# To-do item
Can you edit the records starting at the very beginning and ending at the line containing "pyautogui.click(x=1708, y=244)", swapping "Filtro" for "Filter" and leaving everything else unchanged? Return only those lines.

-------- Records for processing --------

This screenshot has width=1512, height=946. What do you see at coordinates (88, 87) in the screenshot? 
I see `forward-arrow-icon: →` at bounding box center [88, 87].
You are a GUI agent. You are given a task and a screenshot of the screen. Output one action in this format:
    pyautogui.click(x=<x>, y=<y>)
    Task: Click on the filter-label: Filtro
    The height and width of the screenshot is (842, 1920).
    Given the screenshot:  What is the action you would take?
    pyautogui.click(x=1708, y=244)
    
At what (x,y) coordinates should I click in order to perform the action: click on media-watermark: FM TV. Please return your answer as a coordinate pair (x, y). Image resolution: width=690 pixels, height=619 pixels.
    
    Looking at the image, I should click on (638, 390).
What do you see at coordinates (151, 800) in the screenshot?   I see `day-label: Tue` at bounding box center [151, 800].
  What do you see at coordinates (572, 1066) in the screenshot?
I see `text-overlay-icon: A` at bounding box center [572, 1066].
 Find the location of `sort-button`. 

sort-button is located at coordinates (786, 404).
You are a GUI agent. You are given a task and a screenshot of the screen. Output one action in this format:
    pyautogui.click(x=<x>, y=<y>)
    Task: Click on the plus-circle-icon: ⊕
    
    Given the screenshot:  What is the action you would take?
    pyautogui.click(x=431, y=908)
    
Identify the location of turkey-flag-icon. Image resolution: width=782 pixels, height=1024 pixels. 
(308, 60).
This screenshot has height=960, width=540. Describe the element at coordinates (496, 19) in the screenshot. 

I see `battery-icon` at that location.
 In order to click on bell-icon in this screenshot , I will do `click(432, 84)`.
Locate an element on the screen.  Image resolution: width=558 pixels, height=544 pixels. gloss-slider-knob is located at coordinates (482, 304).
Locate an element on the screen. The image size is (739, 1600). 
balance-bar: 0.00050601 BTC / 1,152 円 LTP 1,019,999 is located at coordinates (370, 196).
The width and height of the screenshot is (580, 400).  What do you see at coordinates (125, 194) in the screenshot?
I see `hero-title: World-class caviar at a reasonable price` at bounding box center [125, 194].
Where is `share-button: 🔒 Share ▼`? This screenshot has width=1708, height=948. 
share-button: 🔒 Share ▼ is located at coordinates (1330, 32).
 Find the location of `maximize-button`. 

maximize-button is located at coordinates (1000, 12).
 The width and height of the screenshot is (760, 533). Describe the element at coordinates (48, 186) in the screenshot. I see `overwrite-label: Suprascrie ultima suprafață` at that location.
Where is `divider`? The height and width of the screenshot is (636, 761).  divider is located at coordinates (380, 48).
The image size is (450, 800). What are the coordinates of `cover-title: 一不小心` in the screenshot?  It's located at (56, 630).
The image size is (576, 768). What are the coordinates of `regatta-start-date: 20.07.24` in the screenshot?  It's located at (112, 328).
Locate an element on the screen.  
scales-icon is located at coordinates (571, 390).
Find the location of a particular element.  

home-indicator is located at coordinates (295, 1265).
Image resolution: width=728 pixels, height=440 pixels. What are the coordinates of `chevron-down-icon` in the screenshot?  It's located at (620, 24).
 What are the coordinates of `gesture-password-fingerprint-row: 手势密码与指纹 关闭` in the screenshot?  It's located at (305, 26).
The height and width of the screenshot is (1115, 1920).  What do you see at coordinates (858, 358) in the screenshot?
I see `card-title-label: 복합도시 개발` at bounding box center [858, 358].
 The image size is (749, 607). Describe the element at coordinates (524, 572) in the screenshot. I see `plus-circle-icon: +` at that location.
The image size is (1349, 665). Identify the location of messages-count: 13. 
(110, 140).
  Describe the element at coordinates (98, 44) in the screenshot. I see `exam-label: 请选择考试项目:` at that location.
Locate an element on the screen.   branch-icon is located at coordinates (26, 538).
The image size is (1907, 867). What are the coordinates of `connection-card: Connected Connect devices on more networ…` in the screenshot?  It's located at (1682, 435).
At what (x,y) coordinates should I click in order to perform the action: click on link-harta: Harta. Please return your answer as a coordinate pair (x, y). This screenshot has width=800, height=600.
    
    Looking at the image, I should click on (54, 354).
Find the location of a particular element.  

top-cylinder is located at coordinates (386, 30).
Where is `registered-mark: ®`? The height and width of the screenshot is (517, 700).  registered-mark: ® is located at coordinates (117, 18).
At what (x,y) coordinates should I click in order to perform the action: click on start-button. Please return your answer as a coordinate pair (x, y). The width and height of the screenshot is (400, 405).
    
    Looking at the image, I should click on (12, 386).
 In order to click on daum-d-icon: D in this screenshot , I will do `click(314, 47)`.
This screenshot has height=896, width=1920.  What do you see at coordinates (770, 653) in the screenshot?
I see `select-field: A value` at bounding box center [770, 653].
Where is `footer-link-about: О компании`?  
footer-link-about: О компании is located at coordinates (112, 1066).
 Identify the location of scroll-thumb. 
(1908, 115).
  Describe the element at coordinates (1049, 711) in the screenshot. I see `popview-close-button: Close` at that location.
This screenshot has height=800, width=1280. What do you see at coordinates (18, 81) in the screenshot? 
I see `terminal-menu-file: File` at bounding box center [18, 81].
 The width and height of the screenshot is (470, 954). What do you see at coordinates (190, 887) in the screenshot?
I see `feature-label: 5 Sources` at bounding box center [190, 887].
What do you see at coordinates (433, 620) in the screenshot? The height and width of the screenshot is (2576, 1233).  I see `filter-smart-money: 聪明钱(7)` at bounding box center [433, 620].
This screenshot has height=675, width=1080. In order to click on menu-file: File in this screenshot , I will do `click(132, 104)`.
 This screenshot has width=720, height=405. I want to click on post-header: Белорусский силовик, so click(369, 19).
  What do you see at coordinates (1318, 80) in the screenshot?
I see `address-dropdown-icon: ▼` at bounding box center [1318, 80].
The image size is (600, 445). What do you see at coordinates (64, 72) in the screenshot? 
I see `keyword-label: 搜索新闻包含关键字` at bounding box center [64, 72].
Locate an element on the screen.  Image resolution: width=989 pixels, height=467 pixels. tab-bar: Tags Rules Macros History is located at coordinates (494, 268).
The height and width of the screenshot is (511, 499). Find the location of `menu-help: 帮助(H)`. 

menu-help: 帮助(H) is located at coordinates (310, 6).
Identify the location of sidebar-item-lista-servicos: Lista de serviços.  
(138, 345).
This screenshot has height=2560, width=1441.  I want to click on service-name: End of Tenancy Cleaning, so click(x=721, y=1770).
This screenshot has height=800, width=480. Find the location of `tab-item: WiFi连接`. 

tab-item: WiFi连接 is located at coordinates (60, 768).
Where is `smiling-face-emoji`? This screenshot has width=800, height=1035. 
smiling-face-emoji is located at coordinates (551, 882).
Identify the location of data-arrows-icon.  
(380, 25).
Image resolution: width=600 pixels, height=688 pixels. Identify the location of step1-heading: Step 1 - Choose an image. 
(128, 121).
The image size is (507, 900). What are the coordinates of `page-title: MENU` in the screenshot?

--------

# Response area
This screenshot has width=1512, height=946. What do you see at coordinates (88, 87) in the screenshot? 
I see `forward-arrow-icon: →` at bounding box center [88, 87].
You are a GUI agent. You are given a task and a screenshot of the screen. Output one action in this format:
    pyautogui.click(x=<x>, y=<y>)
    Task: Click on the filter-label: Filter
    The height and width of the screenshot is (842, 1920).
    Given the screenshot:  What is the action you would take?
    pyautogui.click(x=1708, y=244)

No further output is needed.